You were a writer and had been scribbling down stories ever since you'd learnt how to hold a pen properly. But a teenager living on the poorer side of Liverpool had as much chance of making it as a successful writer as England did winning the world cup.

Then you met Richard Starkey, with a ring on each of his fingers, a twinkle in his drooping eyes and a semi-successful band. Your chance meeting in the queue for a bathroom at the back of a dingy underground club seemed like nothing particularly special at the time. But as Richie and his band grew in popularity, you began bumping into him in more respectable venues around Liverpool, until you were there by his invitation.

Richie excitedly confessed to you that he was sure Rory Storm & the Hurricanes were going to make it big a few months into this mystical friendship, not long before they went off on a well anticipated trip to Hamburg. It was there that he got to know a little group called the Beatles. The Liverpudlian band had been on Richie's radar for several months, but they weren't quite popular enough yet to be deemed competition.

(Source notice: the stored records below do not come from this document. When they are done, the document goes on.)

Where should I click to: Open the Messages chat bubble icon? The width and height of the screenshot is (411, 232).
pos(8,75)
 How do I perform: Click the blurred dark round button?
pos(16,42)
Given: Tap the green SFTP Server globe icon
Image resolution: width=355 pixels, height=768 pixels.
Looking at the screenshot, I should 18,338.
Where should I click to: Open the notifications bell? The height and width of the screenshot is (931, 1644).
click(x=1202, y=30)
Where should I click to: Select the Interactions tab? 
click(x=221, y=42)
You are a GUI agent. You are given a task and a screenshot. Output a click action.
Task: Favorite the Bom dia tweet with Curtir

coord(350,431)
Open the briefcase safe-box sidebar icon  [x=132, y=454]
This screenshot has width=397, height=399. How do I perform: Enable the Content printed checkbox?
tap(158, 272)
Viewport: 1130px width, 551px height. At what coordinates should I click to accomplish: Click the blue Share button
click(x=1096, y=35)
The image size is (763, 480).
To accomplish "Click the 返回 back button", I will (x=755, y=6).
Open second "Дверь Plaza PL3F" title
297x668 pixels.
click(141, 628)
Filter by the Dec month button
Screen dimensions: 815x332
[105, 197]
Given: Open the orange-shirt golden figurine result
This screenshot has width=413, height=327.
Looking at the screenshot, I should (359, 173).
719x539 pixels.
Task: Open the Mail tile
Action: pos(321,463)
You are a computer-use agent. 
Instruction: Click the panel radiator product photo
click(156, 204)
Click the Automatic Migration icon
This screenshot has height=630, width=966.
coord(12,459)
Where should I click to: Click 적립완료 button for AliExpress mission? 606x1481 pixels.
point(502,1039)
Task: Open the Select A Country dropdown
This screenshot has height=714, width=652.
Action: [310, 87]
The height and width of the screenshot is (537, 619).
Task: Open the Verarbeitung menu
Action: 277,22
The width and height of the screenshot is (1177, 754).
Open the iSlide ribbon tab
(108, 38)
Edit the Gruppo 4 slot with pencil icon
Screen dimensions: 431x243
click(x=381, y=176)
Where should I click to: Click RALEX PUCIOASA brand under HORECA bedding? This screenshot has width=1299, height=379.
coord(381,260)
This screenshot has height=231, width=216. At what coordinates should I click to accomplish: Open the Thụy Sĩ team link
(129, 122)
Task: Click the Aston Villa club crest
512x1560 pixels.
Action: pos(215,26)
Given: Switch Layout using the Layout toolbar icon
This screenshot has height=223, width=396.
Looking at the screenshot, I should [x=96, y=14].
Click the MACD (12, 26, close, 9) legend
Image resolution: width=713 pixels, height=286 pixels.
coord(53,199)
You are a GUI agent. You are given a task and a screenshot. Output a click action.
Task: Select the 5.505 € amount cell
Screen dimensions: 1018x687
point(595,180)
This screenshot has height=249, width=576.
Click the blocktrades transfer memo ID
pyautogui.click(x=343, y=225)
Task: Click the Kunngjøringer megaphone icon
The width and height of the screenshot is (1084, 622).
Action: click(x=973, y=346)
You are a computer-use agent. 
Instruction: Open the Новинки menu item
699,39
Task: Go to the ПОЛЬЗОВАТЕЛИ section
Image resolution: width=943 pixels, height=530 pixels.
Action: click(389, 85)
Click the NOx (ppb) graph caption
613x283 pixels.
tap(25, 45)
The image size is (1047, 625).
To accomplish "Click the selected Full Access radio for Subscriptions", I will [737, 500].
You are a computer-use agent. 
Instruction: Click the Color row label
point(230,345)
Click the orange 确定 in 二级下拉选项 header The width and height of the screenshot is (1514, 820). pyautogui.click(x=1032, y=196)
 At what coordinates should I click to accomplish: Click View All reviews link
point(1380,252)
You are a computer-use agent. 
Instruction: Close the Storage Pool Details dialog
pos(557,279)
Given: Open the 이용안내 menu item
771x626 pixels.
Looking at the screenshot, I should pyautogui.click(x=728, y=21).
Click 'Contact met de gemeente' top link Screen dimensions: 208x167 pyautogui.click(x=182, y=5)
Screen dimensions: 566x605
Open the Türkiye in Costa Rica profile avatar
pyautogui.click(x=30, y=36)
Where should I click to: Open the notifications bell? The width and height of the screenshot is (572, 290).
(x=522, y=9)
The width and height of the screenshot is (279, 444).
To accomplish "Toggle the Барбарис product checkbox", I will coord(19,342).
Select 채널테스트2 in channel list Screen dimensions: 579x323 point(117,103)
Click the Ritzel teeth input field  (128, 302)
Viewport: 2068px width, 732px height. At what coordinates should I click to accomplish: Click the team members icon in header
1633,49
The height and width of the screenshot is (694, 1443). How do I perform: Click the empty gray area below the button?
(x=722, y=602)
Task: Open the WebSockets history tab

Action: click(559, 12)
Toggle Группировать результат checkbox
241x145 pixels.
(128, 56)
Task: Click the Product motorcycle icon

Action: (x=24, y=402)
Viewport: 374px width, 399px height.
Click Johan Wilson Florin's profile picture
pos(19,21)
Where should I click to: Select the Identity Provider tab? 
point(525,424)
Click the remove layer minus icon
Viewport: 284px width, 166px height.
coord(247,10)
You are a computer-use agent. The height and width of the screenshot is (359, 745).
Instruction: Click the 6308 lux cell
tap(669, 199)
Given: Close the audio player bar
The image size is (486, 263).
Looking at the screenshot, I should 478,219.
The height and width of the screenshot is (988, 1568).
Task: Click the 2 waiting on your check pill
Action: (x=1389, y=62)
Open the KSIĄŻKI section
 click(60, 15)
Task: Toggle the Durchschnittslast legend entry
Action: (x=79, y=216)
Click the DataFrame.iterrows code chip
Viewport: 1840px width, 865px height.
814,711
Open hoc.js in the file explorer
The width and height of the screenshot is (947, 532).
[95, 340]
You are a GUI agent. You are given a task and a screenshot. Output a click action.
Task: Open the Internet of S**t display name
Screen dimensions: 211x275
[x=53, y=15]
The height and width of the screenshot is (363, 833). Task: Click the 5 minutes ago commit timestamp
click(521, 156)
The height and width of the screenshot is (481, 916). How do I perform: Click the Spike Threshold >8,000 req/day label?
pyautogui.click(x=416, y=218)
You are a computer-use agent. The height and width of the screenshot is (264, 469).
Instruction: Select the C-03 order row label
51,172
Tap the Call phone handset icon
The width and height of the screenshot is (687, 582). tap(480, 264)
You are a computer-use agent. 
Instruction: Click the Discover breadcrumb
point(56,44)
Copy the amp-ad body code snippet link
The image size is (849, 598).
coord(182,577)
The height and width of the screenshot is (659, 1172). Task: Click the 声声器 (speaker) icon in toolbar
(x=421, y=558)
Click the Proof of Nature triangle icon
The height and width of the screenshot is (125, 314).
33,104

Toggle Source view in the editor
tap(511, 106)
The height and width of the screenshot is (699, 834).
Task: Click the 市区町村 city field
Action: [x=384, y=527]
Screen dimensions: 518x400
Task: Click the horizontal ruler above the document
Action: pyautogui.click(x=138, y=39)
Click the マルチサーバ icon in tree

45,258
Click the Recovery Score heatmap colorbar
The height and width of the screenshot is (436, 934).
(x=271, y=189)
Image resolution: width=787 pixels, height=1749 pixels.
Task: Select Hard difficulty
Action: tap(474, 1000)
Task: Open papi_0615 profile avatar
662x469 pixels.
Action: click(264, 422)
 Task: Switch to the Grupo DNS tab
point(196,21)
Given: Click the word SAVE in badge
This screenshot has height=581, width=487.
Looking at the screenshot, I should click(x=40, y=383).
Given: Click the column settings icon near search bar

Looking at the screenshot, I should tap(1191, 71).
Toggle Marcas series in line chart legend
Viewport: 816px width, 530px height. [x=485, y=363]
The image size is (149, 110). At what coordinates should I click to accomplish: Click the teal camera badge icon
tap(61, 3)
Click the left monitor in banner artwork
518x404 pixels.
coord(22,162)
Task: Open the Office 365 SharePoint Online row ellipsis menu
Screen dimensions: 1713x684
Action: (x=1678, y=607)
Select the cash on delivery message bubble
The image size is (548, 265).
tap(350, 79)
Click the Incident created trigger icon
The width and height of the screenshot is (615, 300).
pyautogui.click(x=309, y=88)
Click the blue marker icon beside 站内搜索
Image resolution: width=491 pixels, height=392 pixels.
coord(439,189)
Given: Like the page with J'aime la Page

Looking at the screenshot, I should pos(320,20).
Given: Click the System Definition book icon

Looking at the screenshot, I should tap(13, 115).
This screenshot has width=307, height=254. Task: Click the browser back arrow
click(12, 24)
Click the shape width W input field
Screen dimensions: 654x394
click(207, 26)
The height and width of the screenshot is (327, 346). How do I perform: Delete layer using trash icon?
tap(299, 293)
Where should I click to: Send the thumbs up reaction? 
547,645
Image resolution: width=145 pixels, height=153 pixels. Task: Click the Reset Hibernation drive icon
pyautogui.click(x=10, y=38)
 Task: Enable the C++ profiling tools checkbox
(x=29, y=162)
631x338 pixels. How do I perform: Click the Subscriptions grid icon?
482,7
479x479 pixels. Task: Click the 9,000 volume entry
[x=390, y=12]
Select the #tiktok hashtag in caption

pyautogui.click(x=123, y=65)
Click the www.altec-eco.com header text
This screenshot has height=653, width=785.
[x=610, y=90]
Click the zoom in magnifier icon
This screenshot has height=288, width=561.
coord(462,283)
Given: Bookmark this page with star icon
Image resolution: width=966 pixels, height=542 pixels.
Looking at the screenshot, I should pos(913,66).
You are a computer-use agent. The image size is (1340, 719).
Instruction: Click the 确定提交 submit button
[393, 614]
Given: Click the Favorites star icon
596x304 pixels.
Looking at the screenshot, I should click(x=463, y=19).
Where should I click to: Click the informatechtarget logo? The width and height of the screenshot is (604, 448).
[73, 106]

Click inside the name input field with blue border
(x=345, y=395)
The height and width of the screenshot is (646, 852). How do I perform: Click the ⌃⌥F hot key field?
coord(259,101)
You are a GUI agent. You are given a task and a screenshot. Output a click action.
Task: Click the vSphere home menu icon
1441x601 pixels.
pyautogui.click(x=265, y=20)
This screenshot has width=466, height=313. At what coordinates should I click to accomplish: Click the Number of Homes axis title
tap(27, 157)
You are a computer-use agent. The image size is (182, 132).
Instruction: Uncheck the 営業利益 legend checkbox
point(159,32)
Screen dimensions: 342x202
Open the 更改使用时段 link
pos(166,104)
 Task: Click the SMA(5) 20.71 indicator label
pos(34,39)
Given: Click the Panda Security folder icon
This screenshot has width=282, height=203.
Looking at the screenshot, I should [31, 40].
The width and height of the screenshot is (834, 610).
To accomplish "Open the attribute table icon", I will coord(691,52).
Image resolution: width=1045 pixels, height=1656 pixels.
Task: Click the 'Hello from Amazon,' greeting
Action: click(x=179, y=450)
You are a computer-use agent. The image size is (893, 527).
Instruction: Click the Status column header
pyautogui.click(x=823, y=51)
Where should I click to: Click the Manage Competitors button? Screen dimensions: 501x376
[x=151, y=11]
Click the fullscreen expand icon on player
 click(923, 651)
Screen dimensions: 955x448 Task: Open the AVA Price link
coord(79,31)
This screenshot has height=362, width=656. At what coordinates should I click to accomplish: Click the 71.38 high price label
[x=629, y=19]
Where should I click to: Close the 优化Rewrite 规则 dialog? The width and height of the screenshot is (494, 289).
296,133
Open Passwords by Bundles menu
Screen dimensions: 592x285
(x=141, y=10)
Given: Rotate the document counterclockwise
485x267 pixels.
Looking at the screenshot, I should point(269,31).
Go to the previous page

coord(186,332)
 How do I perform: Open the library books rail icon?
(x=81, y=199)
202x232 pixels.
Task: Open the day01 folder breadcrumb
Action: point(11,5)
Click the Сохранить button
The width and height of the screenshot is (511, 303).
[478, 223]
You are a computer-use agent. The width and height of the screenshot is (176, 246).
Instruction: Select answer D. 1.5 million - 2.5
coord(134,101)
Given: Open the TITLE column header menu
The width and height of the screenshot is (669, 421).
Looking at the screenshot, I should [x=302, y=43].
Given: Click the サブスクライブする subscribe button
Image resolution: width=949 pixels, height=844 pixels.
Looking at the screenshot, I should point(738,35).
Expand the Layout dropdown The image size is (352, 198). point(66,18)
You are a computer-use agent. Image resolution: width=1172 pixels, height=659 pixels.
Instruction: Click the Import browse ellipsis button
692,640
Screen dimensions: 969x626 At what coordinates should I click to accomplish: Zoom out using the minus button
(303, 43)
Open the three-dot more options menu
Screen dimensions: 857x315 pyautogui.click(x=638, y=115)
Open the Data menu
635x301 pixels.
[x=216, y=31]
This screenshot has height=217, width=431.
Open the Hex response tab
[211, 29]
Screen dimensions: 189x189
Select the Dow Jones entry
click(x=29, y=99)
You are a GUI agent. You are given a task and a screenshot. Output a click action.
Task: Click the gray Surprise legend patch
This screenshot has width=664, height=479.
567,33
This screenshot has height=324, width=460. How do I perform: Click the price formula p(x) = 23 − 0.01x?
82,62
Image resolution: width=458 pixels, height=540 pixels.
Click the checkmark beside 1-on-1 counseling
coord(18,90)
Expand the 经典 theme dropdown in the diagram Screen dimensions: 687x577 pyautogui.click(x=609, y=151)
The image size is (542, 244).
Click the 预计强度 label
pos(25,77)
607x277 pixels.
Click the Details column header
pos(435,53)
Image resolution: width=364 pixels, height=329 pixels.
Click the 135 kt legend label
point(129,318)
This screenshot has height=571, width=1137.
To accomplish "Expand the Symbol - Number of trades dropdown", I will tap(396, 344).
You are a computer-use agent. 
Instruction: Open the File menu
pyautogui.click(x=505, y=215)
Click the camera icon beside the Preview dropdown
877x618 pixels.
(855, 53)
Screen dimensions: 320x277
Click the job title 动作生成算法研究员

However, those four young boys soon became a fixture on some of the more popular bills around Liverpool, and three of them were often found skulking around the Hurricanes' audience. John, Paul and George.

It was in one such audience that the three now-familiar faces approached you. Being an acquaintance of the Hurricanes seemed to suggest that the Beatles could encourage you to dish out the dirt on them and other rival bands. However, you always rolled the young boys' suave attempts to unseal your lips straight back at them with friendly ripostes that could almost make John Lennon trip over his own tongue.

Yet, that night, John wasted no time in prying at your perceived state of 'Ringo' and the band, while Paul slipped onto the bar stool beside you and easily motioned over the young barmaid. George remained at John's side, focusing adamantly on the stage, where Rory Storm and the Hurricanes were causing a stir reminiscent of their name.

John continued to ply you with questions that subtlety had nightmares about, but you were well prepared to rebut him until he gave it up as a bad job. Huffing out a breath, John shoved the poor kid sitting on the other side of you off his stool and collapsed onto it himself. "You" he pointed at you with a sly grin "are more trouble than you're worth."

With a smug shrug of your shoulders, you took a sip of your drink and said nothing, quickly being pushed out of John's attention in favour of the bar maid who was still reeling from her encounter with Paul.

For a few moments, you sat there fiddling with your drink and biting back laughter as John and Paul shared amused glances over your head at their attempts to reel the bar maid's attention back. Unfortunately, their rise to fame around town came with a decline in reputation that some girls didn't approve of, much to the boys' chagrin, and they often made it their mission to woo disapproving opponents simply for fun.

You failed to notice George standing beside John, wide eyes dodging between the spotlights shimmering through the glass bottles behind the bar and the reflection it cast across the soft expanse of your hair, the insides of his cheeks subconsciously clenched between his teeth, his empty hands twitching to grasp a cigarette that would calm his nerves.